Numerous calls, emails, texts over a period of weeks and months yielded nothing (though I did catch him on the phone once). I went full spectrum from southern polite to New York City nuclear. Nothing worked. Since then I’ve been torqued at this guy for ditching our deal. Until two days ago. I was at the gym late one night and on Pandora came a song by Safety Suit called “Life Left to Go” and as I’m listening to the somewhat mesmerizing melody doing lat pull downs I realized what happened with this situation was really lousy, though not because I’d lost a grand.

But because I knew that I was supposed to give this guy a break before all of this went down. Incidentally, if I’d done that I wouldn’t be blogging about it–instead I’m sharing the scenario where I didn’t listen to my intuition. Which resulted in two dynamics, both of which are pretty s*&$@y:

It left one man knowing he was a thief.

And another man knowing he was robbed.

I’m not absolving this guy of his responsibility. If you interpret this as me saying that my act of not giving a guy a $1,000 makes him justified, then you’re totally missing the point. That is, most definitely, not what I’m saying. There could be a lot of lessons in here. I see all the obvious ones, but I saw those in advance–I knew the risk. And then there’s a chance that the logical lessons really aren’t the lessons at all.
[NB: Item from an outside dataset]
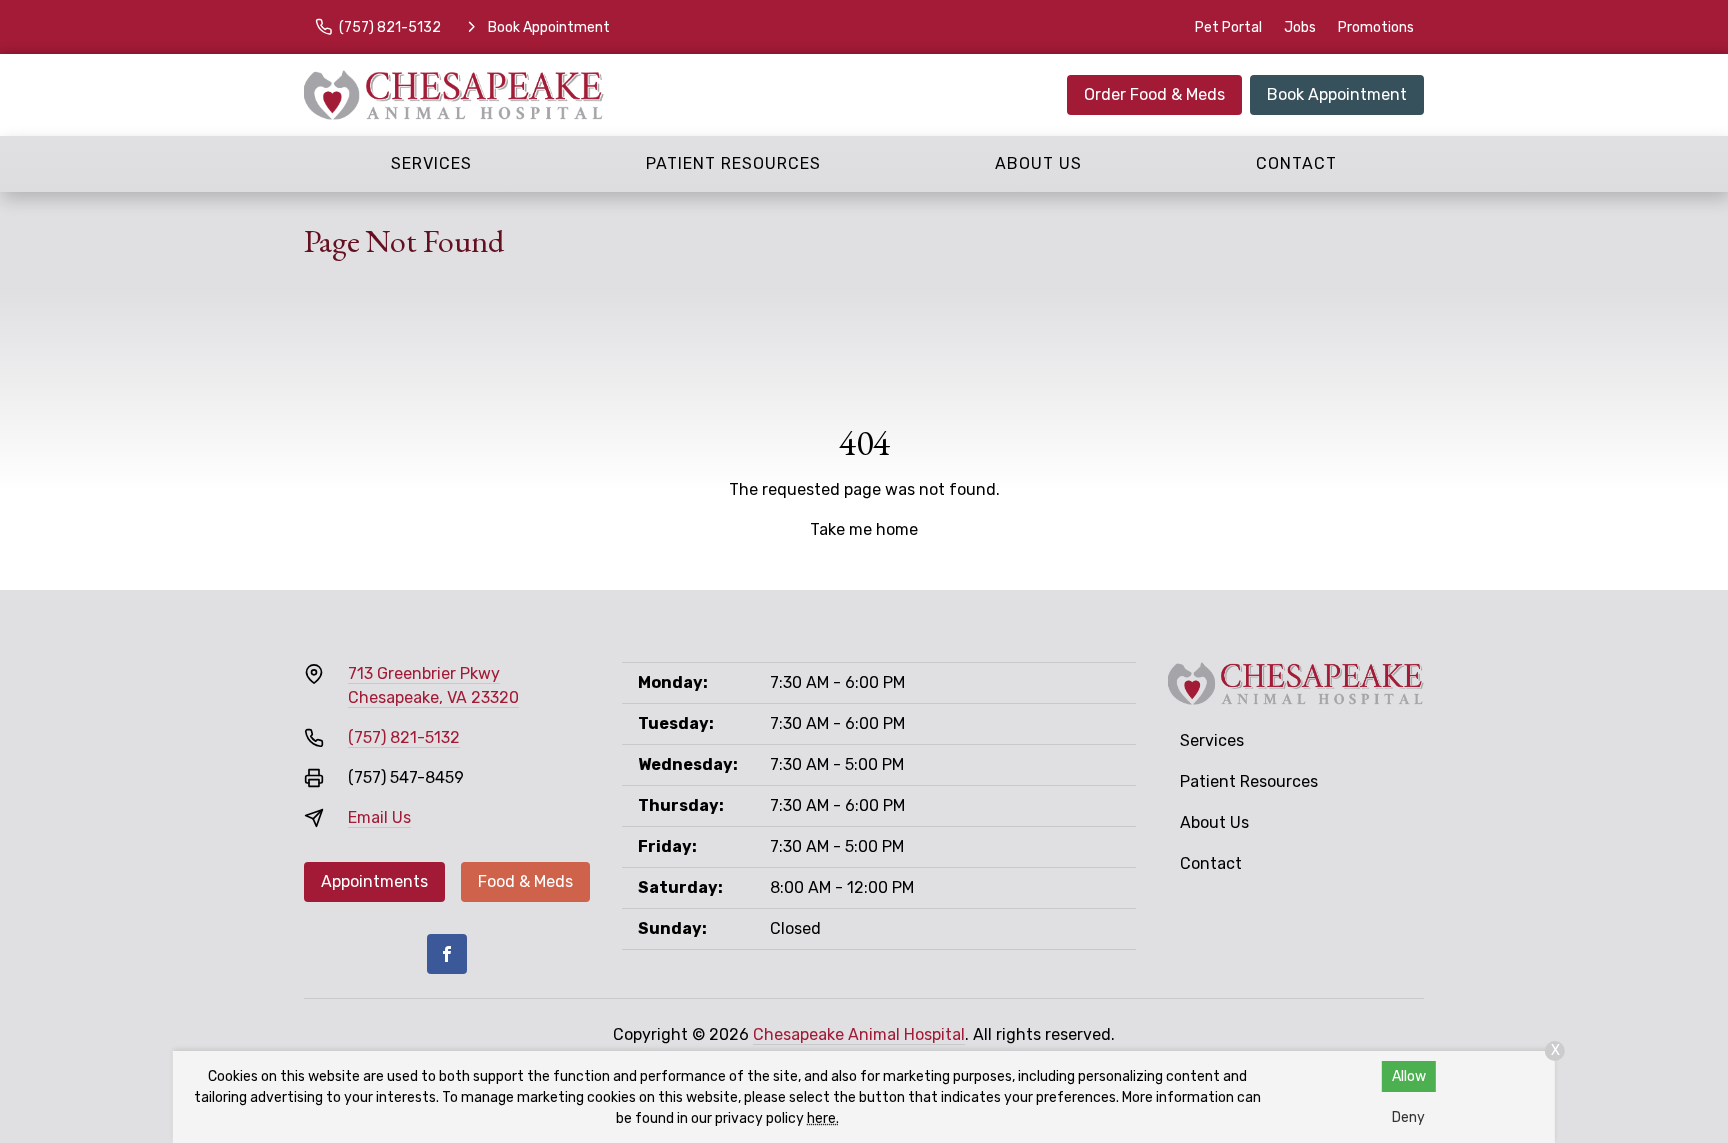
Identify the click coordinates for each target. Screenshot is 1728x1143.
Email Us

Maybe there’s another lesson in here. Maybe it’s the hidden one.

And maybe it’s the magical one.

No doubts, take Lasix only as prescribed by your doctor. Levitra is one of the best-known medications of all period. What is the most significant data you must study about levitra vs cialis? Most doctors say the effectiveness of Levitra is well documented. Absolutely, a sexual problem refers to a problem during any phase of the sexual response cycle that prevents the individual from experiencing satisfaction from the sexual life. Whilst sex is not vital for good health, it’s doubtless great for anyone. Why it happen? What kinds of professionals treat sexual diseases in men? A common class of antidepressants, which include Zoloft — can kill the mood in bedroom.